俺自身、守に教えられる程の力量はない。今日は任務で不在だが、明日からは華里奈にも協力してもらおうと思う。
試験当日まで、5日
ダァン!!
「げふぅッ!」
バキッ!!
「あがッ!?」
この日も同じ練習を行った…が、俺のゴム弾と華里奈の竹刀にさんざん痛め付けられていた。

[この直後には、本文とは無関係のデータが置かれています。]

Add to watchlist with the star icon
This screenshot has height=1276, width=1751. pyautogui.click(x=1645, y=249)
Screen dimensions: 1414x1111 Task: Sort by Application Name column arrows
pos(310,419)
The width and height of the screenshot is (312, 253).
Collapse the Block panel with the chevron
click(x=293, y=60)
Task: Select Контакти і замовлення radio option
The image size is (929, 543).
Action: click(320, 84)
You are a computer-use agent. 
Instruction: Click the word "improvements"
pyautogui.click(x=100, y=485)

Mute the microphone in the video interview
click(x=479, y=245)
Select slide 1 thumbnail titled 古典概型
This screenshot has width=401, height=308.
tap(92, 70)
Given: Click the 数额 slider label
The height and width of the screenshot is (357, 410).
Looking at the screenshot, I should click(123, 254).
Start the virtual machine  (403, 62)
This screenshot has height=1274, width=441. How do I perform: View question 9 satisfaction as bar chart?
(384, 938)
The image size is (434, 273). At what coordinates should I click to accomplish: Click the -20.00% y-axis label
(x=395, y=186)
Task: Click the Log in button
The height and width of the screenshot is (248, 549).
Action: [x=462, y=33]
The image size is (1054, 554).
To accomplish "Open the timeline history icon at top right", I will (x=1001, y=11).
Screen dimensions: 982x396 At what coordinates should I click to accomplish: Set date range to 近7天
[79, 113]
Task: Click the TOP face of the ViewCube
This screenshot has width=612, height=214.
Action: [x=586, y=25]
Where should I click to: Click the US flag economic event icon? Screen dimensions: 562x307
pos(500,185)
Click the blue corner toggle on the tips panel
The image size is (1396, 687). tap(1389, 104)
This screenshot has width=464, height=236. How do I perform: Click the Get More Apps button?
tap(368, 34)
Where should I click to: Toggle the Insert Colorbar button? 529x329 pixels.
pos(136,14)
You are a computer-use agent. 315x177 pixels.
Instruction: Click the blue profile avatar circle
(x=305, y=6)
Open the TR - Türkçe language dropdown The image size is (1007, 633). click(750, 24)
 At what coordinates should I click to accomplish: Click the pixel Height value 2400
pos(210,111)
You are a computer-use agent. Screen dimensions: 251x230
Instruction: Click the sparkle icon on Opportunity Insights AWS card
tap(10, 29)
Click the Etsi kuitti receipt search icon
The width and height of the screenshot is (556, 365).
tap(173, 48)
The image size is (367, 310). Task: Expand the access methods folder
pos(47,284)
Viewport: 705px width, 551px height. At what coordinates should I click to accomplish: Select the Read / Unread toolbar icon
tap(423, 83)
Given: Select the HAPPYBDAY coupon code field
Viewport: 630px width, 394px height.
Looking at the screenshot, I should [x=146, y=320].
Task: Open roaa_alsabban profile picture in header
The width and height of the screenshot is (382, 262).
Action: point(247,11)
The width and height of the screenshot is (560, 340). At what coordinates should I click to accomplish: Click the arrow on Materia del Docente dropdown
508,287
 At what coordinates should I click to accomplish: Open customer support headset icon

この時ハッキリした。守にとって気配を消す事は完全なる苦手分野だ。
俺は実戦を想定した訓練を繰り返し行い、自然と身についたが…守はそうはいかないらしい。
見兼ねた華里奈が帰り際にコツを伝授していたが、果たして上手くいくかどうか…。
試験当日まで、4日
ズドッ
「ぅ…。」
またもや進歩なし。朝から華里奈に鳩尾を叩かれる。気配まる分かりで隙も大きい。………本当に進歩ないじゃん。
試験当日まで、3日
緊急事態発生!伊乃さんからドクターストップ!
全身傷だらけで衰弱し、気絶寸前の状態にまで追い込まれたため病棟区へ搬送。舞さんが1日中看病した。
そういえば、何もゴム弾や竹刀で痛め付ける必要なかった気がする…。
試験当日まで、2日
守には悪いけど、華里奈に任せて今日は俺自身のための訓練だけで1日過ごした。
あんまり人に構いすぎて、俺がヘマしたら元も子もない。